My concern is that in calling Muromtsev’s group “Rambo” aren’t potential right-wing nationalists being turned into a kind of anti-hero we can empathize with? Also, isn’t it a mistake to connect Muromtsev with the “good” fight against police corruption rather than with an increasingly violent Russian ultranationalism that murders immigrants, lawyers, judges, and antifascist activists? Finally, if Muromtsev is a criminal who sat 13 years in the slammer, what makes him suddenly a hero—because he’s against police corruption so much that he’s become a cop killer?

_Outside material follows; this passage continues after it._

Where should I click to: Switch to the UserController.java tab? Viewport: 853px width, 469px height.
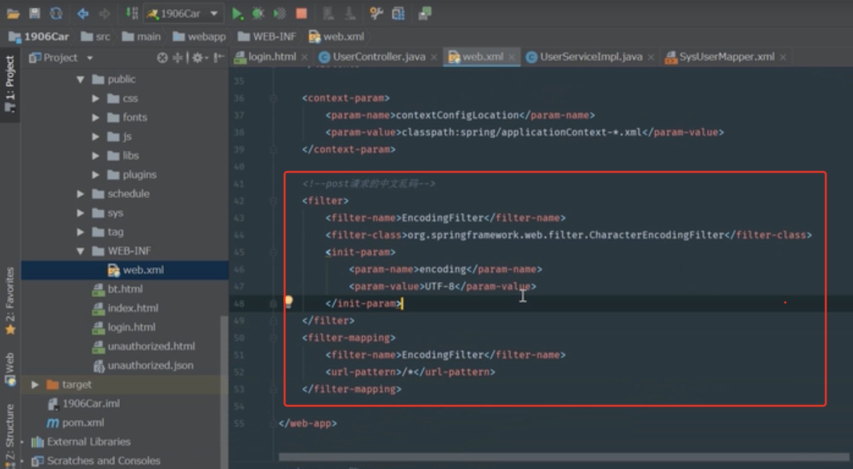[378, 57]
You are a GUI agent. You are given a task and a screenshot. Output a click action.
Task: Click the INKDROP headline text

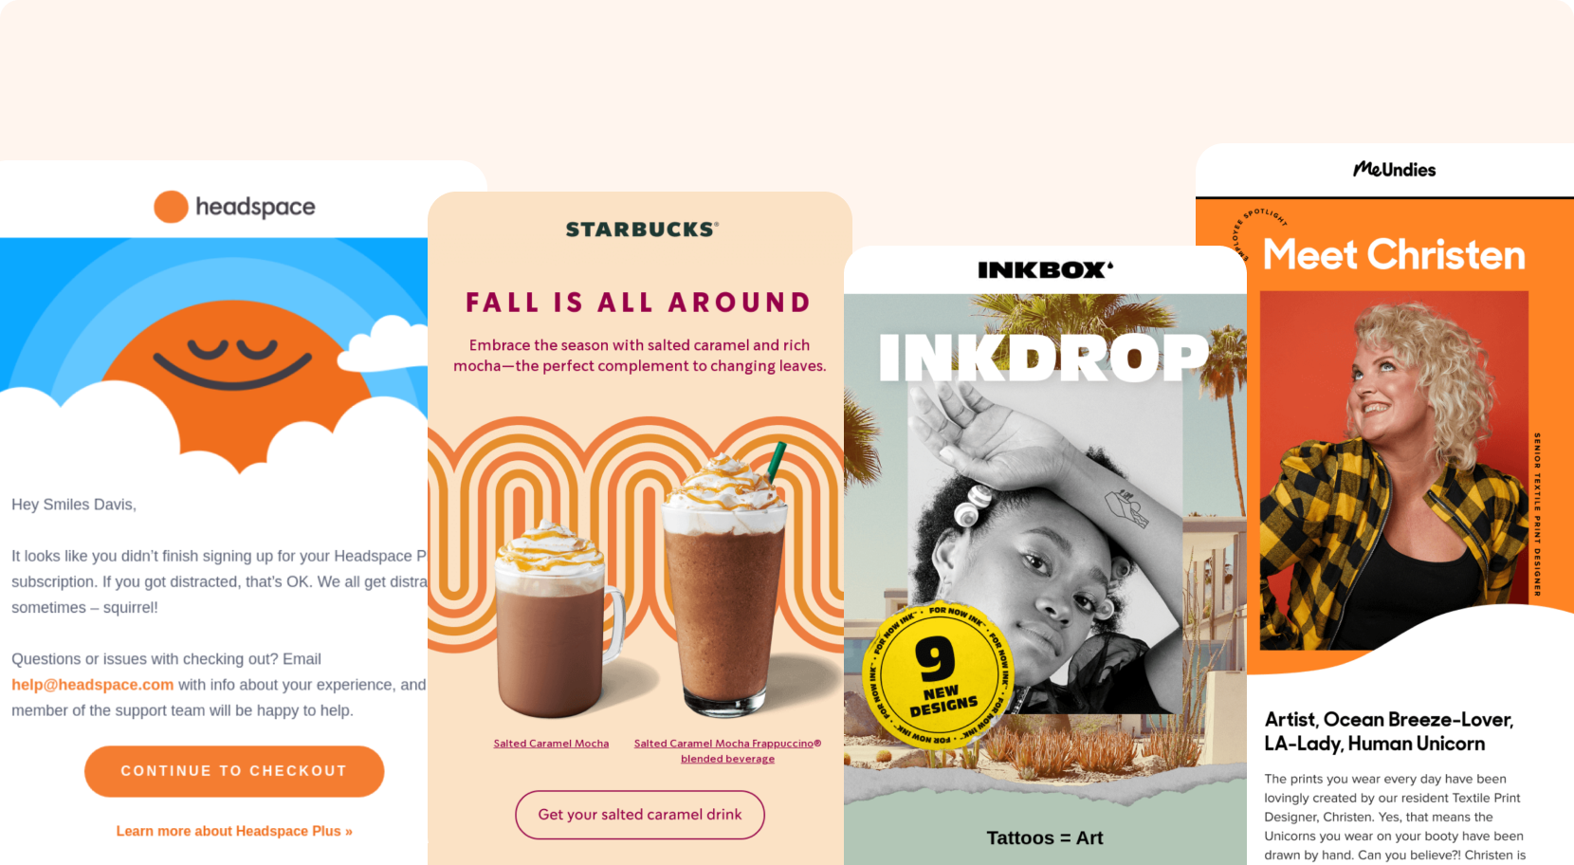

As of today the search for the “Russian Rambos” has all but ended. The other day, the police nabbed one of its supporters, Roman Savchenko, 18, who was caught allegedly carrying supplies to the gang. Yesterday, the police surrounded a home where three of the “partisans” had barricaded themselves. Two of the three are now dead. According to the VL.ru, Andrei Sukhorad, 22, and Aleksandr Sladkikh, 19, were killed in the raid, and the remaining, though previously unreported member, Vladimir Iliutikov, surrendered. Another member, Aleksandr Kovtun was apprehended after a standoff at a grocery store. As the for the group’s alleged leader, Roman Muromtsev, he’s said to be in hiding somewhere in Vladivostok. I’m sure he’ll be back in the slammer by midweek.
As for the lore that has quickly surrounded the group, more will certainly be revealed in the coming days. I just hope that before declaring these guys some kind of crusaders against police corruption that people consider where their “crusade” might be coming from another source.
* This letter can be found in Mark Steinberg’s excellent document collection Voices of the Revolution, 1917, 292. The original Russian reads: “если взяли вожжи то правте а если неможите то летика ты свет нахуй посибирски сказать к ебёной матери ты ёб тваю мать иркутская блядь хотишь нас немцам продать. Нет нас непродашь незабудтя что сибиряки все катаржани.”
** Correct translation? Also the mention of “global backrooms strikes” me as a reference to the International Jewish Conspiracy.